— Begin —
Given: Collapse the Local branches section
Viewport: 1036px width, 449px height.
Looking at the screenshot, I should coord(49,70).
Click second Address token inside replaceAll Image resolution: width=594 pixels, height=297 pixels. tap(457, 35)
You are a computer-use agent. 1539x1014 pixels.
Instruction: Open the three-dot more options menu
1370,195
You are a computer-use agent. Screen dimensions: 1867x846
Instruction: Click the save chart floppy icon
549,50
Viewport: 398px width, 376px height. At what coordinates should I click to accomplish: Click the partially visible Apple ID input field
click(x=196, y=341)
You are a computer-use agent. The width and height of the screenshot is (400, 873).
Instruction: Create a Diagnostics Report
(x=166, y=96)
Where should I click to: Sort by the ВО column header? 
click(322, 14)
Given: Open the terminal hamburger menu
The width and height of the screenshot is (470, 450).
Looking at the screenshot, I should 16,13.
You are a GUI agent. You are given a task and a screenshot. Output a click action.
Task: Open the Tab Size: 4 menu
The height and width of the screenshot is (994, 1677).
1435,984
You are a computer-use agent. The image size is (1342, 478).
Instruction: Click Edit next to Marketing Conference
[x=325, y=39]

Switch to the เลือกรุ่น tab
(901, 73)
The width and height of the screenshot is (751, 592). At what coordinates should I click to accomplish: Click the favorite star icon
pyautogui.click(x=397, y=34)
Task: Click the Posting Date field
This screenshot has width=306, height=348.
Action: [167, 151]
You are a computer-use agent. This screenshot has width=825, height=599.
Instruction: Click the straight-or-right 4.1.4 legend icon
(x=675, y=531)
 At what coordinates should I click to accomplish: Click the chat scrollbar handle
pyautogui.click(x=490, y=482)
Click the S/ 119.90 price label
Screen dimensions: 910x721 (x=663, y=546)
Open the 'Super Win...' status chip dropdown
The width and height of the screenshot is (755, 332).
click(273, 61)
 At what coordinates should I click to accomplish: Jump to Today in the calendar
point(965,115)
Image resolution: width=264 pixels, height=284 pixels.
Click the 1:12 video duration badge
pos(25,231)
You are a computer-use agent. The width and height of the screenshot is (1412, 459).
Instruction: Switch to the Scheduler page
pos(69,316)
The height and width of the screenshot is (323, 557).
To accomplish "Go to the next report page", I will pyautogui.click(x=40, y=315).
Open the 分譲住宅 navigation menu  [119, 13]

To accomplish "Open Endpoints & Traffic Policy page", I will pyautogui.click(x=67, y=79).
— End —
> **Set task**
Render every line of the records above as a JSON list of strings, one string per line, leaving out blank lines.

> **Correct answer**
[
  "Given: Collapse the Local branches section",
  "Viewport: 1036px width, 449px height.",
  "Looking at the screenshot, I should coord(49,70).",
  "Click second Address token inside replaceAll Image resolution: width=594 pixels, height=297 pixels. tap(457, 35)",
  "You are a computer-use agent. 1539x1014 pixels.",
  "Instruction: Open the three-dot more options menu",
  "1370,195",
  "You are a computer-use agent. Screen dimensions: 1867x846",
  "Instruction: Click the save chart floppy icon",
  "549,50",
  "Viewport: 398px width, 376px height. At what coordinates should I click to accomplish: Click the partially visible Apple ID input field",
  "click(x=196, y=341)",
  "You are a computer-use agent. The width and height of the screenshot is (400, 873).",
  "Instruction: Create a Diagnostics Report",
  "(x=166, y=96)",
  "Where should I click to: Sort by the ВО column header? ",
  "click(322, 14)",
  "Given: Open the terminal hamburger menu",
  "The width and height of the screenshot is (470, 450).",
  "Looking at the screenshot, I should 16,13.",
  "You are a GUI agent. You are given a task and a screenshot. Output a click action.",
  "Task: Open the Tab Size: 4 menu",
  "The height and width of the screenshot is (994, 1677).",
  "1435,984",
  "You are a computer-use agent. The image size is (1342, 478).",
  "Instruction: Click Edit next to Marketing Conference",
  "[x=325, y=39]",
  "Switch to the เลือกรุ่น tab",
  "(901, 73)",
  "The width and height of the screenshot is (751, 592). At what coordinates should I click to accomplish: Click the favorite star icon",
  "pyautogui.click(x=397, y=34)",
  "Task: Click the Posting Date field",
  "This screenshot has width=306, height=348.",
  "Action: [167, 151]",
  "You are a computer-use agent. This screenshot has width=825, height=599.",
  "Instruction: Click the straight-or-right 4.1.4 legend icon",
  "(x=675, y=531)",
  " At what coordinates should I click to accomplish: Click the chat scrollbar handle",
  "pyautogui.click(x=490, y=482)",
  "Click the S/ 119.90 price label",
  "Screen dimensions: 910x721 (x=663, y=546)",
  "Open the 'Super Win...' status chip dropdown",
  "The width and height of the screenshot is (755, 332).",
  "click(273, 61)",
  " At what coordinates should I click to accomplish: Jump to Today in the calendar",
  "point(965,115)",
  "Image resolution: width=264 pixels, height=284 pixels.",
  "Click the 1:12 video duration badge",
  "pos(25,231)",
  "You are a computer-use agent. The width and height of the screenshot is (1412, 459).",
  "Instruction: Switch to the Scheduler page",
  "pos(69,316)",
  "The height and width of the screenshot is (323, 557).",
  "To accomplish \"Go to the next report page\", I will pyautogui.click(x=40, y=315).",
  "Open the 分譲住宅 navigation menu  [119, 13]",
  "To accomplish \"Open Endpoints & Traffic Policy page\", I will pyautogui.click(x=67, y=79)."
]